The solution also includes an external trigger for Camera synchronization, instinctive photo captures, and the like.

Such companies offer independent camera design offerings including

• Prototype development
• Complete board design and Mechanical design
• uBoot and Kernel changes
• Porting on new hardware
• Production support
• CMOS and CCD sensor integration
• Monochrome, Color, and near IR development
• Embedded processor development including FPGA and ARM processors
• Standard/ Custom mounting options
• Robust enclosures suitable for industrial camera use
• Integrated LED lighting

Types of Cameras for Different Applications

• 3 megapixel Cameras with color and monochrome sensors
• 2K Line Scan Camera compliant with DCAM standard
• VGA cameras with onboard DSP
• Line-scan sensor integrated with DSP
• A PTZ (Pan-Tilt-Zoom) High Definition 720p or 1080p 30fps conferencing camera with autofocus
• Linescan camera setup with onboard image processing
Custom cameras are developed for integrate the required sensor, optics or mounts. These cameras also include autofocus feature, lighting setup, enclosure material based on the environment, ruggedness to shocks and vibrations, and adherence to several safety and regulatory compliances.

Benefits offered by integrated cameras and their design proposed by the best vendors

• Reduced time for development: The company’s experience in designing imaging products and solutions is crucial and hence becomes the differentiating factor in the faster process execution of design and building cameras.

• Reduced cost: The platform based development model reduces the cost of development of camera products considerably. Nowadays offshore companies can even lower the cost of development especially if they are developed from scratch.

• Application Support: Support at the application level is crucial especially in context with image processing algorithm development. Years of expertise and experience in imaging and image processing boil down to the efficiency rendered during support.
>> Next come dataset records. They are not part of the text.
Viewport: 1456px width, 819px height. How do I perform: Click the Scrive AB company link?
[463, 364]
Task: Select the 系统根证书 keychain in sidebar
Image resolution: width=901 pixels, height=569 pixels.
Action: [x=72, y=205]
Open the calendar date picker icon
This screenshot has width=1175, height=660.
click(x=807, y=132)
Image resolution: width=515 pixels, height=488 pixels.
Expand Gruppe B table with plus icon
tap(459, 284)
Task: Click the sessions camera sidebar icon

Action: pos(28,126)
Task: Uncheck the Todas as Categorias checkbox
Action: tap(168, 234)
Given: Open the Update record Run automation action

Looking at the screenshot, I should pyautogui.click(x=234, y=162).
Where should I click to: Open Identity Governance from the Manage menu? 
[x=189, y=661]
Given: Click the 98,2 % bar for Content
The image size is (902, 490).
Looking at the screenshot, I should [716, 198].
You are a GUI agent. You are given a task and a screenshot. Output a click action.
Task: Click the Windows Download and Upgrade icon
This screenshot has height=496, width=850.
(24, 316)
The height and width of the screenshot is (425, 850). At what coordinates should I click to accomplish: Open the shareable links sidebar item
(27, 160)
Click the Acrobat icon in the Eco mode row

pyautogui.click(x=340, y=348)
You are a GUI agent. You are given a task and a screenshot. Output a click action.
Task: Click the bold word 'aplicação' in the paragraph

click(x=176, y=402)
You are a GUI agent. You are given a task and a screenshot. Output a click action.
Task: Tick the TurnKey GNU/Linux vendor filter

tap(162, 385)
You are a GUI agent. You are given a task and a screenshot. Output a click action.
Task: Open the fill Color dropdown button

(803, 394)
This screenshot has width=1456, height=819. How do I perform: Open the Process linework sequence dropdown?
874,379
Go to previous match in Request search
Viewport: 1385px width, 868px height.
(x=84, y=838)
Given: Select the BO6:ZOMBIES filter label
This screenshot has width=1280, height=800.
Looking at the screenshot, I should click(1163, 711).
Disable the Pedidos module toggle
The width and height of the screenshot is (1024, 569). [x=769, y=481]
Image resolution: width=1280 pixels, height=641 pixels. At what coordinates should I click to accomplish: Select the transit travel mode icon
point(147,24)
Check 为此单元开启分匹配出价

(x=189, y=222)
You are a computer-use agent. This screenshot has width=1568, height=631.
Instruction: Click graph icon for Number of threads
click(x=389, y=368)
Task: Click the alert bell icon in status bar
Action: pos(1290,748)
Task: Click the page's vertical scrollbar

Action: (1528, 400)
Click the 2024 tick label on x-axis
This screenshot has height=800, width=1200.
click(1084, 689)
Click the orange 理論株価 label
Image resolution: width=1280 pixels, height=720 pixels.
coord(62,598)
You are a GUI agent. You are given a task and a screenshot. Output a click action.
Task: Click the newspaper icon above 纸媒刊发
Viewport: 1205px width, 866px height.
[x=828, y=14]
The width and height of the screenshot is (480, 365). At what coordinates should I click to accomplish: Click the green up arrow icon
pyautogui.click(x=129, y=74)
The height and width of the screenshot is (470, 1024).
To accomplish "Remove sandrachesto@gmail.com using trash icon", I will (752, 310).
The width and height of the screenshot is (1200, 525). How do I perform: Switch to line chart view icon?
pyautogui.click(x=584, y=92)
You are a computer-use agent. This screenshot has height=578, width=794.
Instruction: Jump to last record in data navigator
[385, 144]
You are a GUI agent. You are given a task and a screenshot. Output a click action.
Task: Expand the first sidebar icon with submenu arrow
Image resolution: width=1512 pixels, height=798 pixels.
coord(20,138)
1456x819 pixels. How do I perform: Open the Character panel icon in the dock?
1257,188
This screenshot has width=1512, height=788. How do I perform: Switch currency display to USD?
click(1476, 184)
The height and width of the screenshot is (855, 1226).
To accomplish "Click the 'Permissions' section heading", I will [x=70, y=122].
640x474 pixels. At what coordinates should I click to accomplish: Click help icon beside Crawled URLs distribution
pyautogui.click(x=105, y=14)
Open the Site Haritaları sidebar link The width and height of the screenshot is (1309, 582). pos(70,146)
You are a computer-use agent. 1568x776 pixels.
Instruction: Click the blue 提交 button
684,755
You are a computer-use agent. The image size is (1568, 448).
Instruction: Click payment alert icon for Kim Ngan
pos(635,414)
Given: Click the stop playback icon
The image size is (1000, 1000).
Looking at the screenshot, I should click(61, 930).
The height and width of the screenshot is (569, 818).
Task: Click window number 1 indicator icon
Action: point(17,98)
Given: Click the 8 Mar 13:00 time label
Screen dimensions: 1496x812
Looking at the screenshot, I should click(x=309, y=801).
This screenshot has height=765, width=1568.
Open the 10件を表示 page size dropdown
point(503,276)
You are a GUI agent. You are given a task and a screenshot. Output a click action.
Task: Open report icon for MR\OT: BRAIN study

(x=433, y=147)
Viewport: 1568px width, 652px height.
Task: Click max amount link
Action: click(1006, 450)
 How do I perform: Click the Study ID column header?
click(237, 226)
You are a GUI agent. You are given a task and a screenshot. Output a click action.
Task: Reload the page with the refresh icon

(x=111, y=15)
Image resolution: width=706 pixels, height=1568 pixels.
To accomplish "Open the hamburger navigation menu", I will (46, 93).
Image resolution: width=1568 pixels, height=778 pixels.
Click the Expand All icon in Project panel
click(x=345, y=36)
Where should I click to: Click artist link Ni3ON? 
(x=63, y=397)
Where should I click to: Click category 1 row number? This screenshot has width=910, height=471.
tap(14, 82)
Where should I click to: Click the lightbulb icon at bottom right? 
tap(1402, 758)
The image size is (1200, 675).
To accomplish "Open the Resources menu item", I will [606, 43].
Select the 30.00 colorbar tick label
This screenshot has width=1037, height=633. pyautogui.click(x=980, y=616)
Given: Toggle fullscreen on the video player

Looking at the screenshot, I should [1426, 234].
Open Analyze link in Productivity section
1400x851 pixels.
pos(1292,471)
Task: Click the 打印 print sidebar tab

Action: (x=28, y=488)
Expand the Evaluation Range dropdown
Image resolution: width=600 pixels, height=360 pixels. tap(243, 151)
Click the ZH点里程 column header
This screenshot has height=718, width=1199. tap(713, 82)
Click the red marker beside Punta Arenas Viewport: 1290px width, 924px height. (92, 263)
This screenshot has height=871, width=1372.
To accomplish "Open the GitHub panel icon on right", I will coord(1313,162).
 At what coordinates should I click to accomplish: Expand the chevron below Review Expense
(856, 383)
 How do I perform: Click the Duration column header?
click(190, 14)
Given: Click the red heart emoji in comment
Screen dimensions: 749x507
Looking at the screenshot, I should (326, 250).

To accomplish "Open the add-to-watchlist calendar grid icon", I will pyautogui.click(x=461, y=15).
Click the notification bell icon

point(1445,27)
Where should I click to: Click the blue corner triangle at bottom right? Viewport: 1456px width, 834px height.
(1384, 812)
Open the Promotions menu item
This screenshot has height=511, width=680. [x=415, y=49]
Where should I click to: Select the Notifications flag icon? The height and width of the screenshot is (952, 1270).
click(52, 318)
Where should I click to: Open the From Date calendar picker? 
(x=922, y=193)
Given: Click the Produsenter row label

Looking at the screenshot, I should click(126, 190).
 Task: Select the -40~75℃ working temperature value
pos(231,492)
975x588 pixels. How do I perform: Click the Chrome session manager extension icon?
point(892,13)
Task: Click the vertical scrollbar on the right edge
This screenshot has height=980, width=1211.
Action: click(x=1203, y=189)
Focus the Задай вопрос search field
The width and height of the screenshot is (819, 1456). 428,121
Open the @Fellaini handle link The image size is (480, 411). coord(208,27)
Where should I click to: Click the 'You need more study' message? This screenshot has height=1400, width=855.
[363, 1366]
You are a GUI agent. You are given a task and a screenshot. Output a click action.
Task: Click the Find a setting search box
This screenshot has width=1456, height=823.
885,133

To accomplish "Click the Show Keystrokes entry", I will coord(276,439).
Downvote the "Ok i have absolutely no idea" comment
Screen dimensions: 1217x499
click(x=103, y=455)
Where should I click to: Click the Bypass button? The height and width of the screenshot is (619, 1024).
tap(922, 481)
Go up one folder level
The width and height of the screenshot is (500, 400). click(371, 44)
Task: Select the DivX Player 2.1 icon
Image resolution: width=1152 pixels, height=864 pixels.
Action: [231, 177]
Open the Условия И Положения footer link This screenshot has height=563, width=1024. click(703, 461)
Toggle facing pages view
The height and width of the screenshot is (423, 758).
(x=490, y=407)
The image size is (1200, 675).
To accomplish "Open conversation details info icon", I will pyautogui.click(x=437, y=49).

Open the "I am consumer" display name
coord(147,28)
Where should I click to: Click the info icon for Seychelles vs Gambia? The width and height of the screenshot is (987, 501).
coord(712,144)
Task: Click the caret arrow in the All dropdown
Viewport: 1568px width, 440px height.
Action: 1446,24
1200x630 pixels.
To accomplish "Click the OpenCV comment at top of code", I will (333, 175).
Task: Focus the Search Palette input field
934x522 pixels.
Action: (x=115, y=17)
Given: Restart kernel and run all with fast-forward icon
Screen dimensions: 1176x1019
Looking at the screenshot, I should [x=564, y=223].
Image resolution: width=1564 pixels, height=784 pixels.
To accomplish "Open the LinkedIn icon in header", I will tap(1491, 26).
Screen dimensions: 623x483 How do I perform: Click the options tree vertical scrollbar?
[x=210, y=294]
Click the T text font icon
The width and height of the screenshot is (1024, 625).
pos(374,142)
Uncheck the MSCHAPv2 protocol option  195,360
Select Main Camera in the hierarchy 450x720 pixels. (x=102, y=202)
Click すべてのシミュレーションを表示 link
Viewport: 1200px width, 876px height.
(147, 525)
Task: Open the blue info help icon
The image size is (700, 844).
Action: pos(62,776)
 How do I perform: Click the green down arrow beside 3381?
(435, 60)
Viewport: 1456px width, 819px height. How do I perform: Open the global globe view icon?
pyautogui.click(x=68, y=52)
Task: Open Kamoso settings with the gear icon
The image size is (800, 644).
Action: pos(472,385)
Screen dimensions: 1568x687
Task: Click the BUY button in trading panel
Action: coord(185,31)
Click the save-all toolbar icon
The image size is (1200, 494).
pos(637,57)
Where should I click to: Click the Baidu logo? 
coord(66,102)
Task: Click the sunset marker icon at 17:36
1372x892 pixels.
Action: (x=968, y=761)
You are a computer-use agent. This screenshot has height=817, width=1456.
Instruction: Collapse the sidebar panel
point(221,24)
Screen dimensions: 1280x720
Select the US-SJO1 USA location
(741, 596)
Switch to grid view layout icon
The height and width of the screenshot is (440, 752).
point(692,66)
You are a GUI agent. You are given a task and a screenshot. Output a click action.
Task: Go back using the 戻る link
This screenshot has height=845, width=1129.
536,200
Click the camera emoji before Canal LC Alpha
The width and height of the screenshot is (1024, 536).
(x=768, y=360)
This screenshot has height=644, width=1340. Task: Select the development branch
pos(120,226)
Also a company with resources who have previous system integration experience would relate with customer needs and pain points too.

• Integrated Solutions: Companies who are certified for CE, FCC, and UL will always strive to get the prototype ready based on the design in terms of ingress, temperature, and other specifications.

A graduate in technology, Toya Peterson is an avid blogger who is always interested in the recent fads and trends related to wearables, IoT and embedded technologies. A mother of two, she aspires to be a photo-blogger soon as she is honing up her skills in photography. In her leisure time, she loves to go hiking with her friends.